Tonnage down, value up on CGA data...
CHINA's household gold demand fell by weight but rose by value to a near-record in 2019, according to data released Tuesday and analyzed by BullionVault.
Reporting its full-year estimates in Beijing this morning, the China Gold Association said household gold buying fell 13.7% to 902 tonnes of fine bullion, the lowest weight since 2012 according to previous data released by the officially-mandated trade body.
World No.1 since
overtaking historic giant India in 2013, that would put last year's private Chinese household gold demand 50 tonnes below its average over the last decade according to separate data compiled for the mining industry's World Gold Council by independent analysts Metals Focus.

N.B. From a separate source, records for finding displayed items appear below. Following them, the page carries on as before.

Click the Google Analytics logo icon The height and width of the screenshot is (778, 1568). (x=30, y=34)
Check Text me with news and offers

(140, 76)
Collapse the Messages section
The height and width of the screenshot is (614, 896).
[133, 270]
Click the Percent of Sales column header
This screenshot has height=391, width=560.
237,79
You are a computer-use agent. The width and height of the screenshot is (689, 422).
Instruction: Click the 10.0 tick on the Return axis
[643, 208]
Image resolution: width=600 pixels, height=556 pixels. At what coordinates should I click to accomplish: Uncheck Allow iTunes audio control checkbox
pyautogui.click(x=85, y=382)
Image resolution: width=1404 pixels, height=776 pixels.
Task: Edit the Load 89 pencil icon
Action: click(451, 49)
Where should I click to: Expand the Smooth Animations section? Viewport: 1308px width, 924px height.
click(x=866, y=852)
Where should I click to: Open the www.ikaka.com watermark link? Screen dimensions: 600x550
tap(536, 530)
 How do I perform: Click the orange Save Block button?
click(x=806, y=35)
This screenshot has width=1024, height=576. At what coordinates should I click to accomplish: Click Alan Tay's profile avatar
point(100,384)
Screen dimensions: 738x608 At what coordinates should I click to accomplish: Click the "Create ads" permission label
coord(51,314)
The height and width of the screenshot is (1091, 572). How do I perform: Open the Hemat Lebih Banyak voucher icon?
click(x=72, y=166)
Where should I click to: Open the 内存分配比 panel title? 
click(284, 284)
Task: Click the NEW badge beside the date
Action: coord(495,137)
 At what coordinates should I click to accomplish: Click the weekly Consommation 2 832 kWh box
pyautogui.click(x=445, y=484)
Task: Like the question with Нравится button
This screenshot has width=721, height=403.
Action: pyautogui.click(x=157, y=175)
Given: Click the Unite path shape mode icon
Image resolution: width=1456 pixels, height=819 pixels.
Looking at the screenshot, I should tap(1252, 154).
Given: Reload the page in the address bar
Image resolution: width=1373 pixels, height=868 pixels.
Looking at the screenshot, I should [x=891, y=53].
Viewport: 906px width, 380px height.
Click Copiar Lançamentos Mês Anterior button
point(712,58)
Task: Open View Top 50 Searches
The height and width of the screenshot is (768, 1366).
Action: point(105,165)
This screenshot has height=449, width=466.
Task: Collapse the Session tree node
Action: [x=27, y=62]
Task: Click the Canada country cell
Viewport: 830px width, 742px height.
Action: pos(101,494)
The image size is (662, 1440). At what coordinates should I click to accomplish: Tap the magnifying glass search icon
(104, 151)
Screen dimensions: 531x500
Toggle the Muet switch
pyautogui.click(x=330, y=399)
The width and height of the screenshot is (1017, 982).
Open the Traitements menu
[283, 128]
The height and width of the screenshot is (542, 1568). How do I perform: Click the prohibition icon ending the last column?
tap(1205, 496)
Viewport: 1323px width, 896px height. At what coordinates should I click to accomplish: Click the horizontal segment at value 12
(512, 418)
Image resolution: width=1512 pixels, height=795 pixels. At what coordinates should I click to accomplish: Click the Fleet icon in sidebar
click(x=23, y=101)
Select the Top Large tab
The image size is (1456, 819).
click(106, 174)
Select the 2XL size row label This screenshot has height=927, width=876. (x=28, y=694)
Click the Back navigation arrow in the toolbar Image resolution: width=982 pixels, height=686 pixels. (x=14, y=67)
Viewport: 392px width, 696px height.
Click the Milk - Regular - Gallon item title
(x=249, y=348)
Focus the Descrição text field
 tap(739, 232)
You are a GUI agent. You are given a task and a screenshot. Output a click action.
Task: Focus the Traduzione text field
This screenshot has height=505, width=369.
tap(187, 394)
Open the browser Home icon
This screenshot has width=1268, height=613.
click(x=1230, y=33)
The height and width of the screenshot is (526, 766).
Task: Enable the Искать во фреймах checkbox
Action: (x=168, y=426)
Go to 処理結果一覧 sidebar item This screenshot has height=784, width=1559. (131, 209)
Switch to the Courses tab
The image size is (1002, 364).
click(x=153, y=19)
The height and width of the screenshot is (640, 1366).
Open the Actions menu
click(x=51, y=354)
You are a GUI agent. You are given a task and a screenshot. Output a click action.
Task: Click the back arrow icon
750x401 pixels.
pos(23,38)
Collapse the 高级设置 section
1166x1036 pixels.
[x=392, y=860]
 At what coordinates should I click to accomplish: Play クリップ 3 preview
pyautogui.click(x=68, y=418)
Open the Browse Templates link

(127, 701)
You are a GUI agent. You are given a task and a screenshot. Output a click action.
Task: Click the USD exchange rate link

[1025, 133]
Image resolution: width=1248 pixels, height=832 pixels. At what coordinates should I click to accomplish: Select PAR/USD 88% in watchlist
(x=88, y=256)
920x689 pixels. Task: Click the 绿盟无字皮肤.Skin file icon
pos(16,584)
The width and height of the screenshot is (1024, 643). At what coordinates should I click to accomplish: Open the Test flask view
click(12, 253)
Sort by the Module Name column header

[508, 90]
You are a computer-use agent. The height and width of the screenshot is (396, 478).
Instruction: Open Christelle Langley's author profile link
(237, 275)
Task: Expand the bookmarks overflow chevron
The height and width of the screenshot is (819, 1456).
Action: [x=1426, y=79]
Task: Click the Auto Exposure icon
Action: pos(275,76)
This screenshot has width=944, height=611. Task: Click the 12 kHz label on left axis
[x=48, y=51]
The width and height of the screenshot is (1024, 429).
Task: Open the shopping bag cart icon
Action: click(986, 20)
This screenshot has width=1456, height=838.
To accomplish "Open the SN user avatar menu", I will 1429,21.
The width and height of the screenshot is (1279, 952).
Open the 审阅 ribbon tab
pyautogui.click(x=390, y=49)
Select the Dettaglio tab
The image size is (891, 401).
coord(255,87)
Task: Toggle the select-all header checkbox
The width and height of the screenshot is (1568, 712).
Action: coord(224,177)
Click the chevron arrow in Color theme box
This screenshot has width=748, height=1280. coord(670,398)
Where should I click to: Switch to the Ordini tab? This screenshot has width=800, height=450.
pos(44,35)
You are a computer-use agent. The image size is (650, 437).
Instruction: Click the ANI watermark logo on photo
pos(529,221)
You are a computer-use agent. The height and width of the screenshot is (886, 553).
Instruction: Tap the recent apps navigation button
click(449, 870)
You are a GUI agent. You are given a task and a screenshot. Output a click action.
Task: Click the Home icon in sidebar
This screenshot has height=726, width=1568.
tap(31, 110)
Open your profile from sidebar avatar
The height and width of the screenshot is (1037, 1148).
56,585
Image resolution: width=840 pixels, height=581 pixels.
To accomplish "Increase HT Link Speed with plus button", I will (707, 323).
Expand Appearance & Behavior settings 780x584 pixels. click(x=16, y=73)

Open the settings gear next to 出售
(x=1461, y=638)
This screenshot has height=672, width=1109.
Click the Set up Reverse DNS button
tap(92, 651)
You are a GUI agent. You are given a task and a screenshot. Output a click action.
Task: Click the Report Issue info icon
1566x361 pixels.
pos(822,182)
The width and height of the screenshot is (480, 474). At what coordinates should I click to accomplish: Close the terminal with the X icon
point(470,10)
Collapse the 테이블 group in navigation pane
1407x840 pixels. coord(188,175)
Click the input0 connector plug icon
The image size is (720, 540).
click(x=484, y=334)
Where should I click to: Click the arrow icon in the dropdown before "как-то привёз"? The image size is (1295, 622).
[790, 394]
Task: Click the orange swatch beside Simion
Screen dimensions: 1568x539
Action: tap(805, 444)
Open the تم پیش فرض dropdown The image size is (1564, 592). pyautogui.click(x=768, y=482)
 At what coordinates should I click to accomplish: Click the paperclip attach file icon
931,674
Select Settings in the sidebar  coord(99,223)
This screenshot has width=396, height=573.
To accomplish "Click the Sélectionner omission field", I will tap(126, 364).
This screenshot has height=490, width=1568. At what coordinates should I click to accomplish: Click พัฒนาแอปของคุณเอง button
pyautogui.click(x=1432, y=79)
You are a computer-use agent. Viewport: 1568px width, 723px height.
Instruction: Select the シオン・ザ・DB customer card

In cash terms, however – and judging each calendar quarter's figures against average Chinese Yuan prices – consumers actually raised their spending on gold in 2019, up 4.4% to the largest-ever total in Yuan terms outside of 2013's all-time high, when
gold's steepest price drop in three decades unleashed record demand.
Today's CGA figures show that, by weight, the last 3 months of 2019 saw the weakest fourth-quarter demand – typically a strong period ahead of Chinese New Year – since 2016.
But again, those data mean that China's Q4 household gold spending grew as prices rose sharply, setting the largest-ever quarterly value in Chinese Yuan outside the peaks of 2013, when gold's historic price crash unleashed the heaviest household gold purchasing on record.
"Affected by factors such as increasing downward pressure on the economy," says the China Gold Association's press release, "domestic gold consumption was weak in 2019, especially as the price of gold continued to climb in the second half of the year."
Looking at household demand to buy gold by weight, jewelry consumption "declined significantly" the CGA says, snapping the prior two years' uptrend.
"The gold jewelry processing industry continues to reduce inventory,"
today's news goes on. "The high price of gold has [also] led investors in physical gold to be cautious," with their 'wait and see' attitude in 2019 means that sales of gold bullion investment bars "also fell sharply".
Looked ahead, "Muted physical support from India and China as higher prices in local terms defer purchases" could act as a drag on gold's 2020 gains for US Dollar and other Western investors, said a note earlier this month from Canadian bullion bank Scotia, noting how gold prices have recently set new record highs in Rupee terms and 7-year highs versus the Chinese Yuan.
Given gold's recent price surge, "Large dishoarding from [those] traditional physical gold countries" could also add to global supplies,
says Scotiabank, as existing household owners of jewelry or investment products sell to take profit.
But driving 2019's strong price gains worldwide, the China Gold Association says, central banks "continue to increase their gold reserves" as a group overall, led by Russia and China and
encouraged to buy gold by "the context of increasing global economic and trade frictions, increasing downward pressure on the world's major economies, intensifying global monetary easing, and intensifying geopolitical crises."
"At the same time," says the CGA, "the gold market has also attracted the attention of more and more investment institutions," with trading volumes on the Shanghai Gold Exchange rising 15.7% by value in 2019 while the value of gold derivatives traded on the Shanghai Futures Exchange jumped by 238.9%.